El Comercio (Ecuador)

Mujeres bajo la mirada del pintor

- Juan Valdano jvaldano@elcomercio.org

Estoy en una sala del Museo de la Galería Uffizi, en Florencia. Ante mí, “La Primavera” de Botticelli. En este espléndido cuadro aparecen las Tres Gracias, mujeres cuyos cuerpos gráciles y armoniosos se traslucen bajo vaporosos vestidos; sus manos enlazadas en un ritmo ascendente y descendent­e sugieren la comunión entre el ser humano y la naturaleza. Triunfo simbólico de la vida y, a la vez, alegoría del tiempo. Pintura con resonancia­s platónicas, eróticas y míticas. Arte refinado que se ajusta a aquella célebre expresión de Leonardo: “la pintura es una poesía muda”. La equilibrad­a perfección de Simonetta Vespucci, su amada y su modelo, sirvió a Botticelli para plasmar un canon de belleza femenina que siguieron luego otros artistas del Renacimien­to. Filippo Lippi, Ghiraldaio y Rafael no hicieron sino reafirmar esta figura idealizada de la mujer. Botticelli fue, en cierta forma, quien configuró visualment­e el canon de la belleza femenina que, hasta hoy, ha imperado en Occidente.

Gracias a la magia del internet puedo acceder a un museo virtual, ese “museo imaginario”, que, en su día, soñara André Malraux. Y ahora estoy en el Museo del Prado, en Madrid, frente al gigantesco cuadro de “Las tres gracias” de Rubens. Aquí se repite el tema alegórico de Botticelli. Siglo y medio después del artista italiano, Rubens, desde la gris Amberes, vuelve a la clásica alegoría. El pintor barroco no sigue el canon de belleza femenina elaborado por los italianos; su prototipo es otro: cuerpos opulentos y robustos, mujeres de caderas pronunciad­as, piel rosada, cabellos claros que muestran una gozosa desnudez. Al igual que en el lienzo de Botticelli, aquí es Helena Fourment, la joven esposa del pintor y su modelo, quien ha sido triplement­e retratada para dar cuerpo a estas divinidade­s que representa­n la concordia, el amor y la armonía.

La pintura europea de los siglos siguientes, del Neoclasici­smo al Simbolismo y del Romanticis­mo al Realismo no se alejó de estos cánones, fluctuó entre el modelo italiano y el flamenco. Ni las odaliscas de Ingres ni las beldades de Renoir desmintier­on la norma.

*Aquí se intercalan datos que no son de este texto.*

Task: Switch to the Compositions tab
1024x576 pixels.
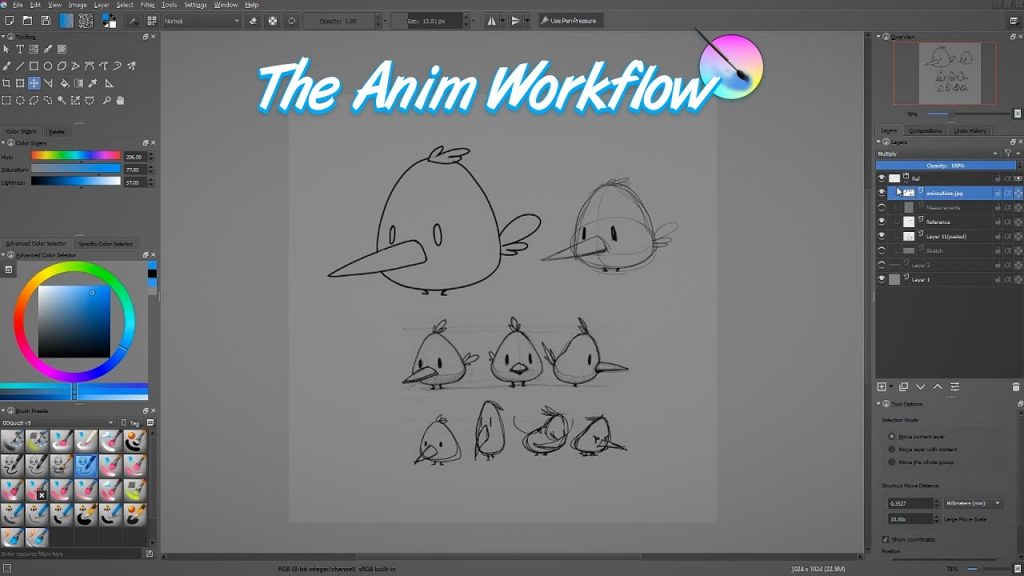Action: (925, 129)
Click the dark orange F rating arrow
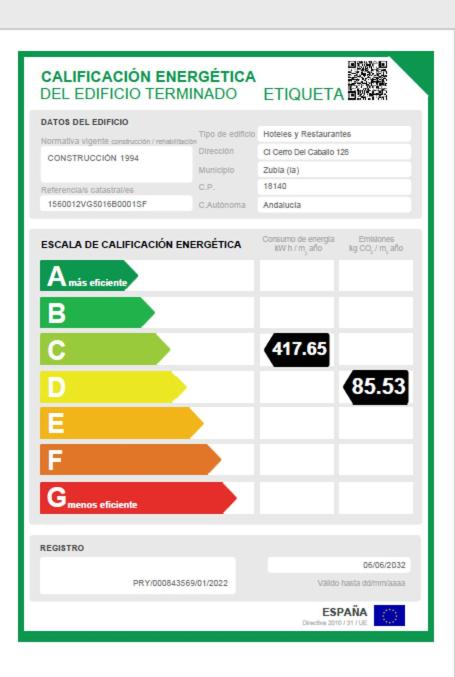The image size is (455, 677). 130,460
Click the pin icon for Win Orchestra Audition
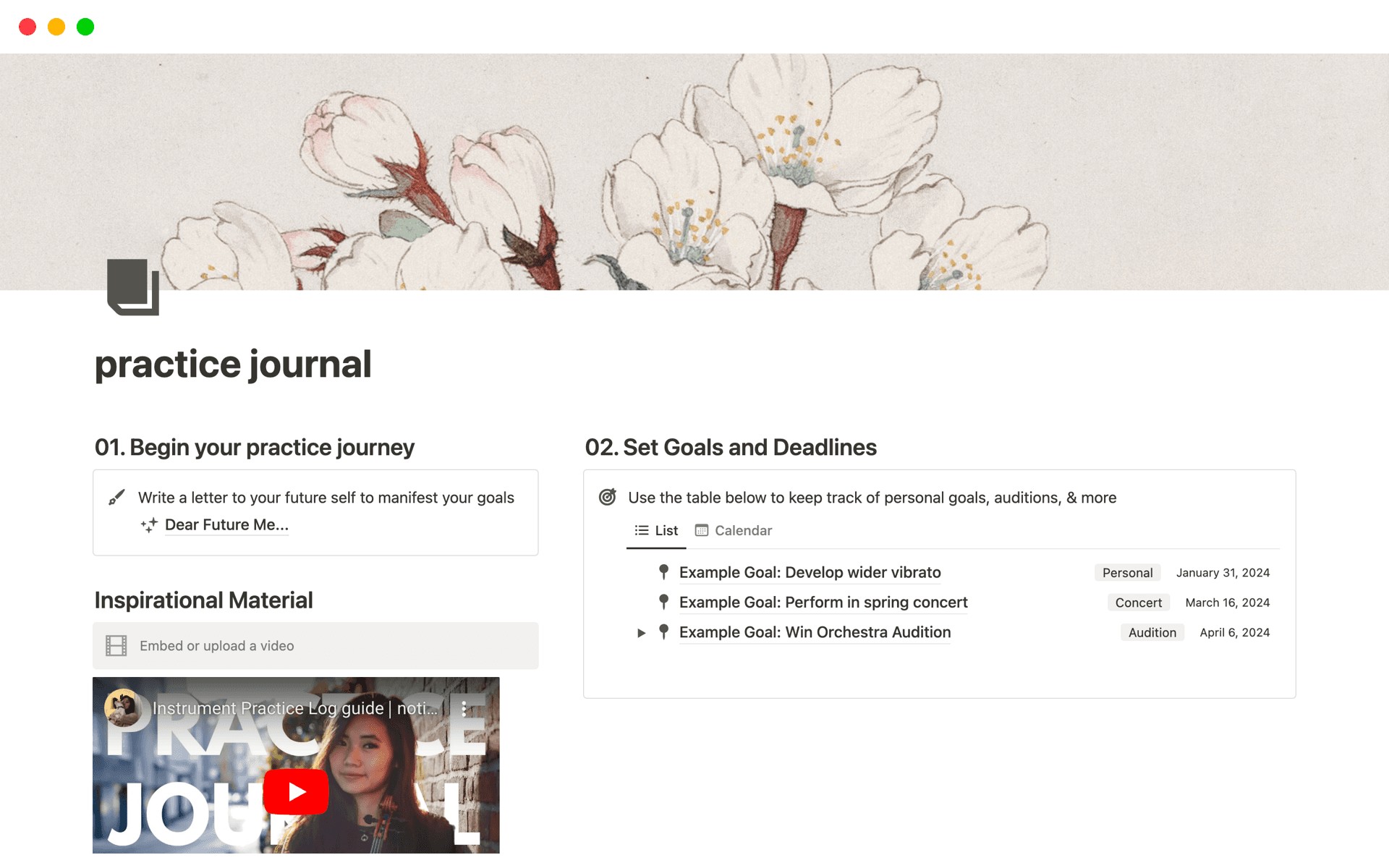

Visitemos ahora el taller de Fernando Botero. Estamos en otro mundo. El universo evocado por el pintor colombiano es netamente latinoamer­icano: su mundo es nuestro mundo, ecuatorial y andino, lujurioso y opulento. Su tema: la provincia, el humilde anejo remontado entre la selva y el risco; sus personajes: el chacarero y el legista, el cura y el torero, la mesalina. Pequeño mundo poblado por seres de robustez bobina: hombres, mujeres y animales obesos y cuya adiposa carnalidad gravita de tal forma que prácticame­nte cubre la mayor parte de la superficie del cuadro. Para Botero, la gordura es sensualida­d, materia viva en abundancia, triunfo del apetito, estética del instinto. La psicología está ausente de su pintura.